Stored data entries

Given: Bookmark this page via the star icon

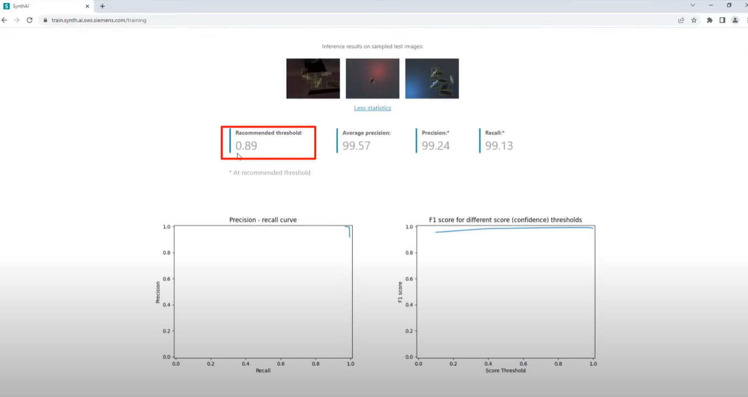Looking at the screenshot, I should click(x=694, y=20).
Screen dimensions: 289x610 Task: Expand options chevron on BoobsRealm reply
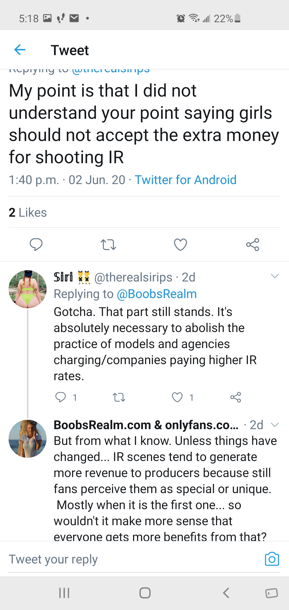[x=275, y=425]
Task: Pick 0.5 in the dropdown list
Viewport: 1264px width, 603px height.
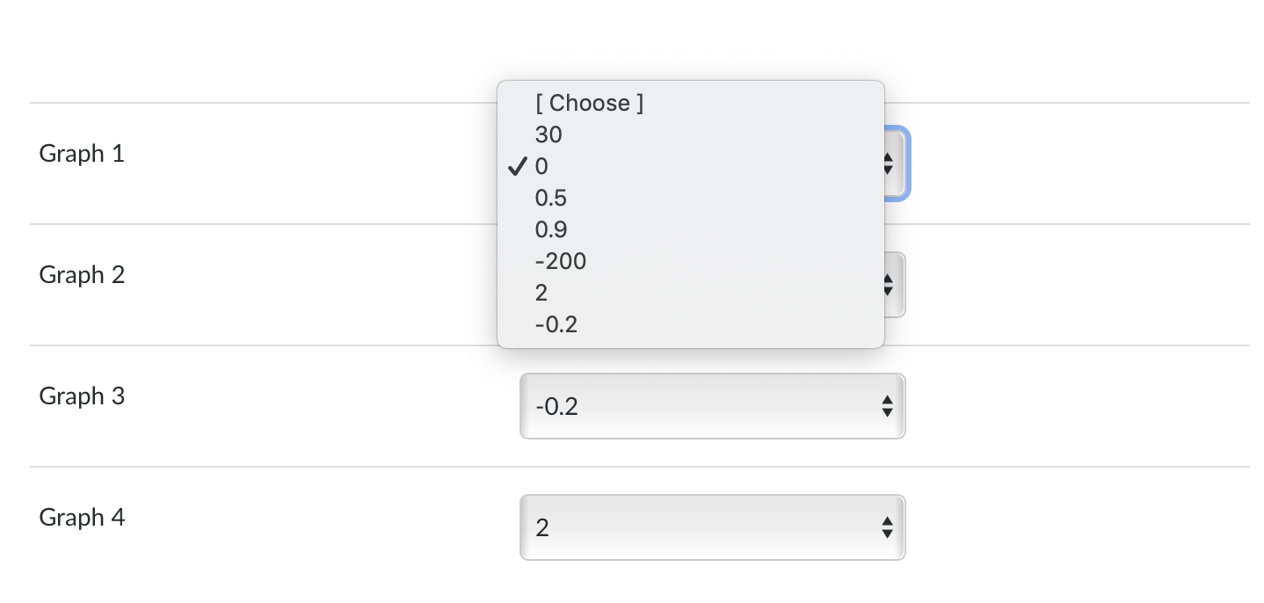Action: (x=551, y=199)
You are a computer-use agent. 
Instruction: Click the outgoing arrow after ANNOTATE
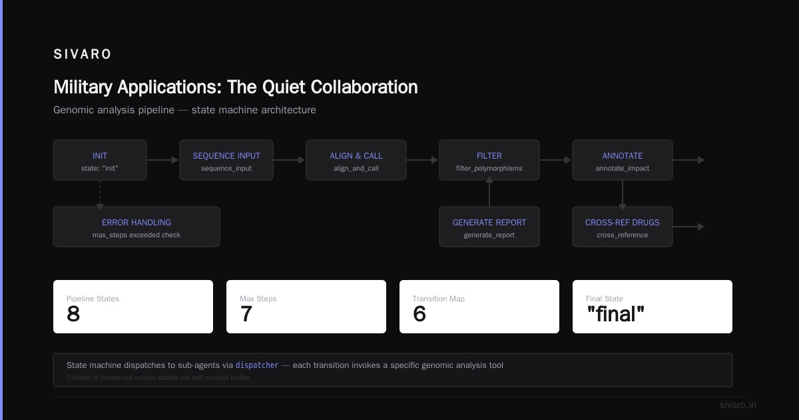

STATED GOAL: Please revise the material by replacing every "Task" with "Goal", keeping all else the same, and leave out the pictures.

TASK OUTPUT:
Given: Bookmark this page via the star icon

Looking at the screenshot, I should click(x=694, y=20).
Screen dimensions: 289x610 Goal: Expand options chevron on BoobsRealm reply
[x=275, y=425]
Goal: Pick 0.5 in the dropdown list
Viewport: 1264px width, 603px height.
Action: (x=551, y=199)
You are a computer-use agent. 
Instruction: Click the outgoing arrow after ANNOTATE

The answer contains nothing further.